This government is pushing racism and Islamophobia to win support for its war in Iraq and to detract attention from its rotten austerity Budget. A war footing and jingoism are the breeding grounds for the ruling class to push fear of the other. The Labor Party is rushing to support Abbott.
As the war deteriorates and the economy worsens the anti-Muslim dog whistles from our politicians will become claxon horns.
Opposing the war and fighting against the Budget are linked, and must join up with the fight to defend our Muslim bothers and sisters.
Abbott unleashes terror against Muslims in Australia
Abbott's & Shorten's lies lead Australia to a sinister place ….
from Crikey …..
It was the most worrying and wrong-headed speech by a national leader since, well, the last time we went to war under false pretences in Iraq. Tony Abbott's national security statement to Parliament yesterday - strongly backed by Opposition Leader Bill Shorten - takes Australia into a very dark place, and it does so based on what can only be described as lies - unless you accept that the government of Australia is profoundly ignorant.
It can only be a lie, or a reflection of an implausibly vast ignorance, to seriously maintain, as Abbott did yesterday, that Islamic State (also called ISIS or ISIL) represents any sort of "unprecedented" threat to Australia. IS is no more an unprecedented threat than it is an "existential threat", as the Attorney-General absurdly labelled it last week.
This is a group of terrorists who are, as the FBI and the Department of Homeland Security in the United States have noted, unable to mount any terrorist operations against the US. This is a group that, in its febrile statement of yesterday calling for anyone insane or evil enough to heed its demands to attack Westerners, admitted the difficulties in organising such attacks, suggesting that if all else failed they should pick up a rock and hit someone with it, or spit in strangers' faces.

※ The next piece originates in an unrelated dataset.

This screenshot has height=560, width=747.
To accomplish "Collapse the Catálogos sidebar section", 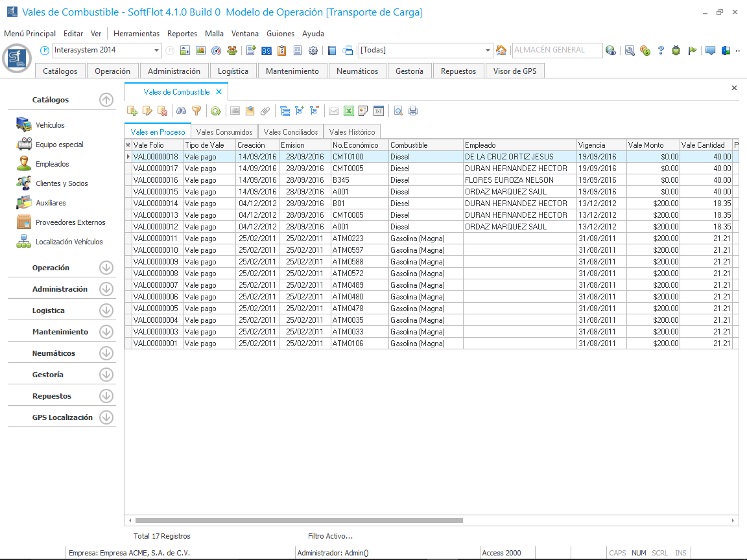I will (x=106, y=100).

This is the group whose idea of terror in Australia isn't 9/11 or even public transport bombings but the murder of a random passer-by - although, bizarrely, at least one media outlet on the weekend was trying to claim such attacks would be somehow more damaging than a mass casualty attack.
Then again, that's one of the iron-clad rules of the War on Terror - each threat is always hyped as somehow worse than the last one.
And it can only be a lie to insist, as Abbott and Shorten both do, that our participation in the attack on Iraq will not make the risk of terrorism in Australia greater. It's a lie that voters, as today's Essential Report shows, simply don't buy. The government is literally using the Bush line that Islamic State simply hates us for our freedom. After Crikey reported yesterday that the Australian Federal Police had been gagged from offering its own assessment of whether the Iraq deployment made terrorism a greater risk, the Attorney-General's Department eventually sent us its "whole of government" response.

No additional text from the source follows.